Key Concepts
Contents
Key Concepts#
Dataset#
A Dataset operates over a sequence of Ray object references to blocks. Each block holds a set of records in an Arrow table or pandas DataFrame. Having multiple blocks in a dataset allows for parallel transformation and ingest.
For ML use cases, Dataset natively supports mixing tensors with tabular data. To learn more, read Working with tensor data.
The following figure visualizes a dataset with three blocks, each holding 1000 rows. Note that certain blocks may not be computed yet. Normally, callers iterate over dataset blocks in a streaming fashion, so that not all blocks need to be materialized in the cluster memory at once.
Reading Data#
Dataset uses Ray tasks to read data from remote storage in parallel. Each read task reads one or more files and produces an output block:
You can manually specify the number of read tasks, but the final parallelism is always capped by the number of files in the underlying dataset.

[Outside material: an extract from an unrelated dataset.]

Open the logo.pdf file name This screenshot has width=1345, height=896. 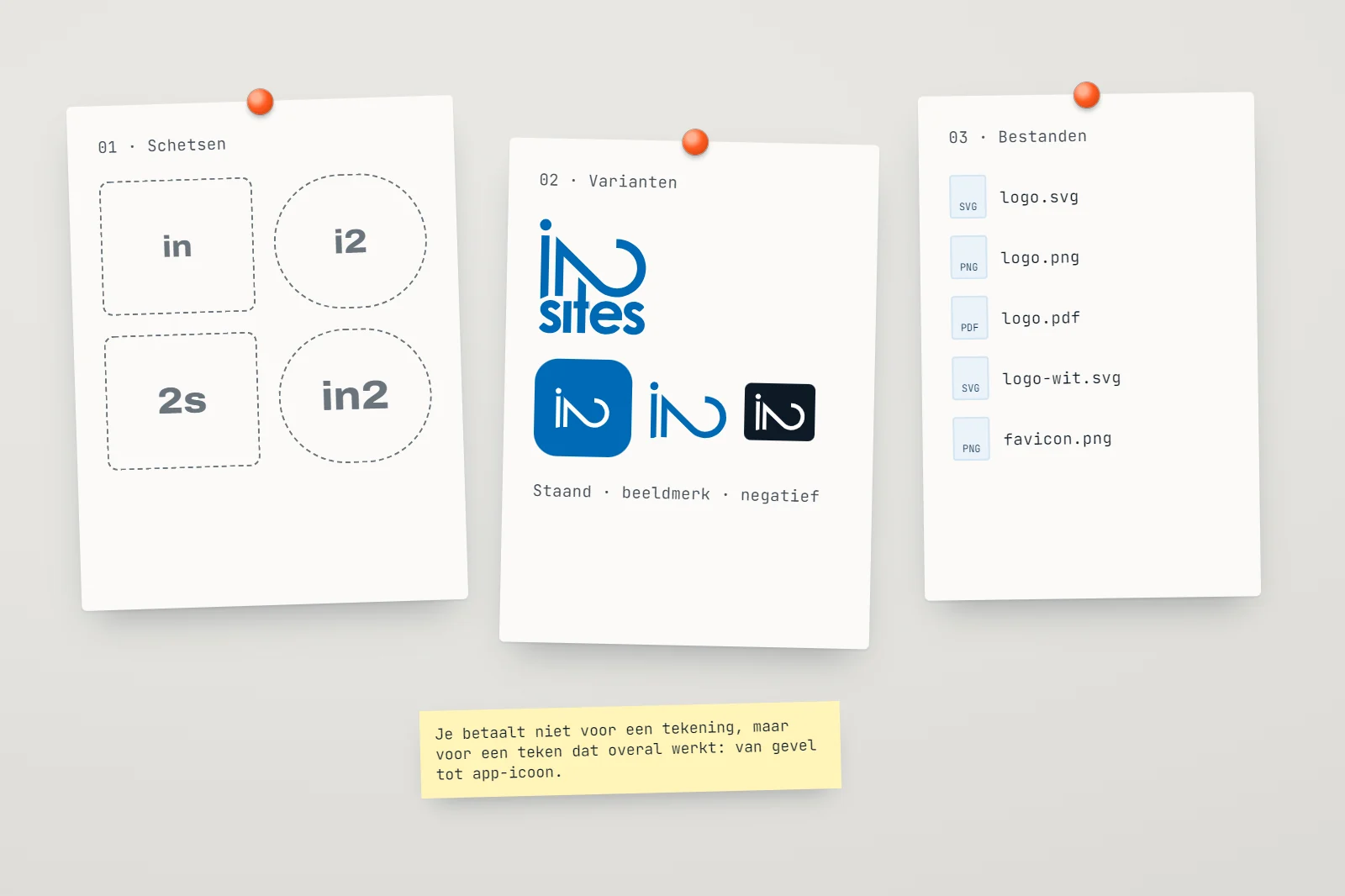click(x=1041, y=318)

For an in-depth guide on creating datasets, read Loading Data.
Transforming Data#
Dataset uses either Ray tasks or Ray actors to transform data blocks. By default, it uses tasks.

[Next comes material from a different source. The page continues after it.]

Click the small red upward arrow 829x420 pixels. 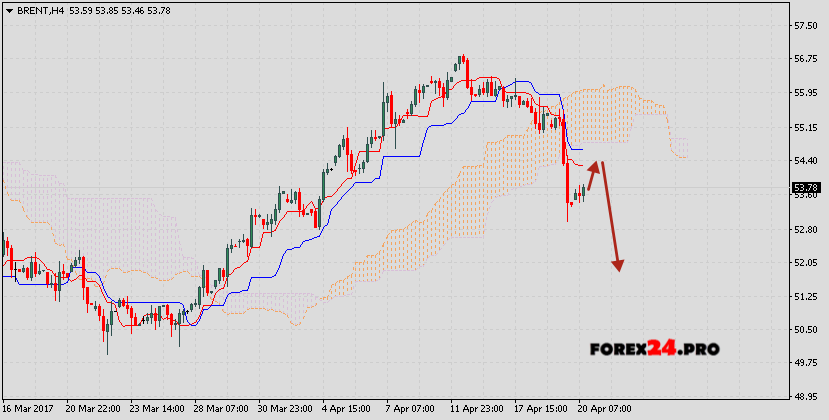click(x=592, y=176)
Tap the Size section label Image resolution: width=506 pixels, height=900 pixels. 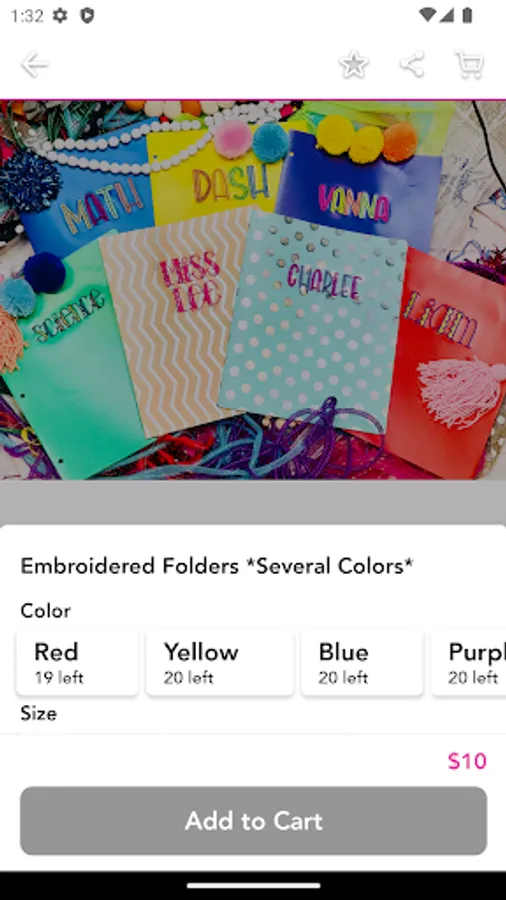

To use Actors, pass an ActorPoolStrategy
to compute
in methods like
map_batches()
. ActorPoolStrategy
creates an autoscaling
pool of Ray actors. This allows you to cache expensive state initialization
(e.g., model loading for GPU-based tasks).
For an in-depth guide on transforming datasets, read Transforming Data.
Shuffling Data#
Operations like sort()
and groupby()
require blocks to be partitioned by value or shuffled. Dataset uses tasks to shuffle blocks in a map-reduce
style: map tasks partition blocks by value and then reduce tasks merge co-partitioned
blocks.
Call repartition()
to change the number of blocks in a Dataset
.
Repartition has two modes:
shuffle=False
- performs the minimal data movement needed to equalize block sizesshuffle=True
- performs a full distributed shuffle
Dataset can shuffle multi-terabyte datasets, leveraging the Ray object store for disk spilling. For an in-depth guide on shuffle performance, read Performance Tips and Tuning. Note that operations like shuffle materialize the entire Dataset prior to their execution (shuffle execution is not streamed through memory).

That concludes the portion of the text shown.